She wheels back to him, staring at him with a vaguely affronted expression. "No I am _not_ all right," she says decisively. "I have not been all right in a very long time. There was a bloody _war_. And then... Verdun. And then more war. And then _you_." She tries to drink more whiskey, but she's just finished it. A glance toward the room's bar tells her the Tullamore Dew is out in general. Well... bollocks.

"General Ishida went to find some sake," Cage volunteers. "Last I heard."

She sniffs as if unimpressed, although she's quite game to put away a good sake right about now. "Doesn't this hotel have anything of its own more than champagne and cheap wine?" she mutters.

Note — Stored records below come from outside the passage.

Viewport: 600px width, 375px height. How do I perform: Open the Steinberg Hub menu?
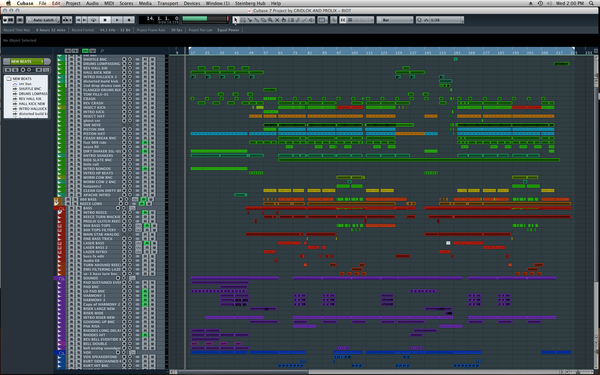250,3
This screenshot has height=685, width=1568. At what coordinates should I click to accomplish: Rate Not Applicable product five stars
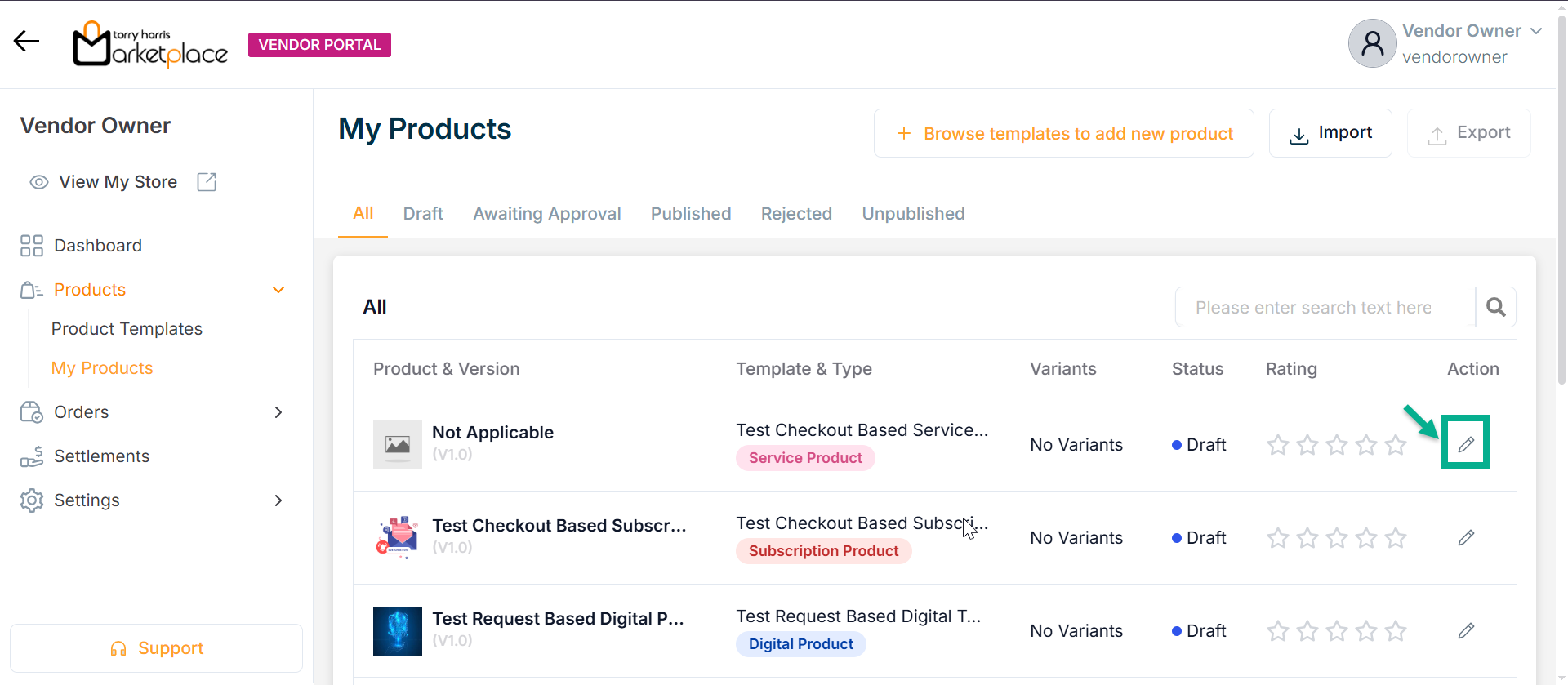(x=1396, y=445)
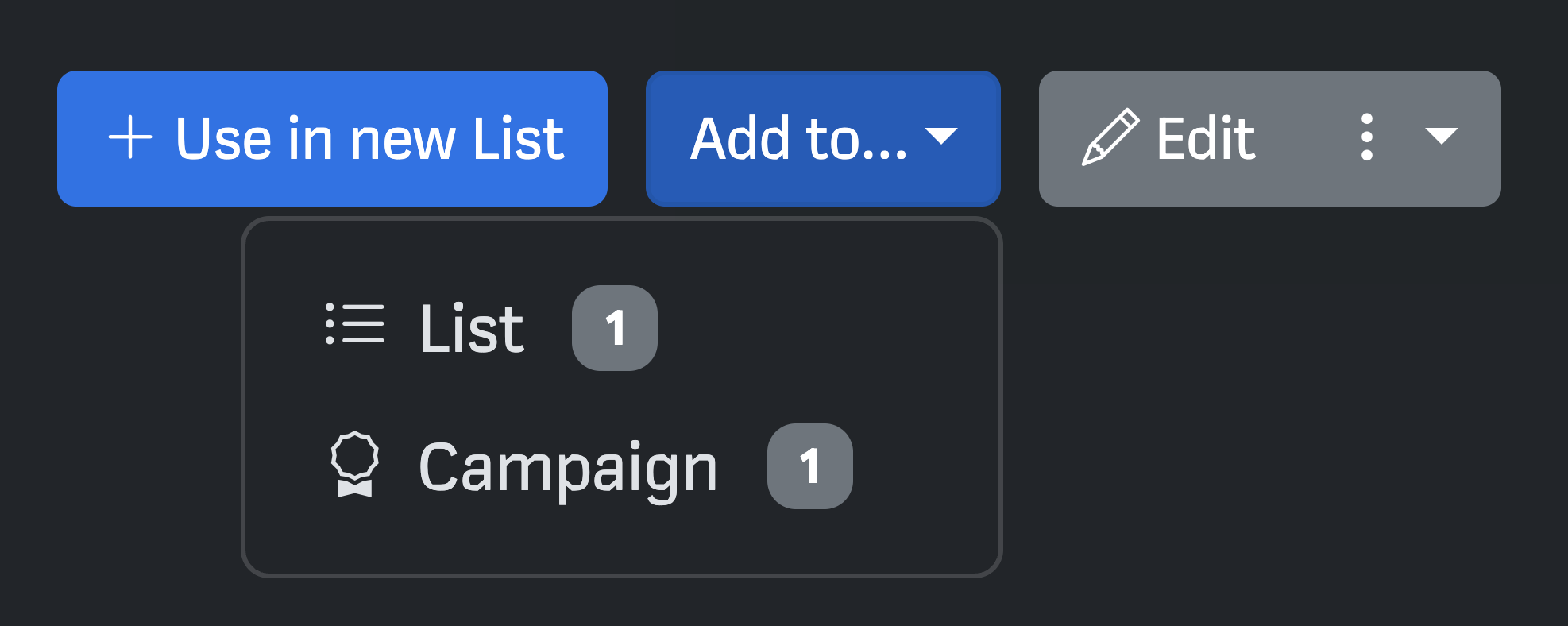1568x626 pixels.
Task: Open the three-dot more options menu
Action: click(x=1366, y=137)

"I think people have been drinking everything that was left," he says. "Can you blame them?"

"Well. No. But what am _I_ going to drink?" She looks at him for a few moments, then finds she can't maintain seriousness and gives way to a sputtering little laugh. She presses a hand to her forehead, wishing for both sobriety and more alcohol.

"Rita?" he says, sounding a little worried.

She flaps a hand at him, uninterested in his concern. "I don't know about _you_ ," she says, "but it's been a fucking long time since I had this much to drink."

"Oh, it's not just you," he says, grinning a little. There it is, those bright American teeth, just like when she first met him. She wonders what it was like all the other times she first met him. Probably no smiles. Smiling is so strange to see. Stranger still to feel herself doing it. Those muscles haven't been used in an even longer time.

"I think everyone's a little out of practice," he says, passing a glance around the room.

She considers letting this miserable small talk continue, just leaving the rest for later when they're both in full possession of their wits, but then she finds herself saying, "Cage. Cage, I need to talk to you."

"Yeah?" His eyes move back to hers. There's no surprise in his expression, no tension. He's been expecting this. What else is there to expect?

"I need to know... what happened. Everything that happened. I..." She trails off as General Ishida returns holding not just one but _several_ bottles of a very respectable-looking junmai daiginjo. Her eyes follow him, or rather the bottles, all the way to the bar, internally debating whether she should risk mingling with people to get at one.

Cage, it seems, has been watching her. "Do you wanna get out of here?" he says suddenly.

She blinks, then looks at him. "And go where?" she says, not bothering to hide the suspicion that creeps into her voice.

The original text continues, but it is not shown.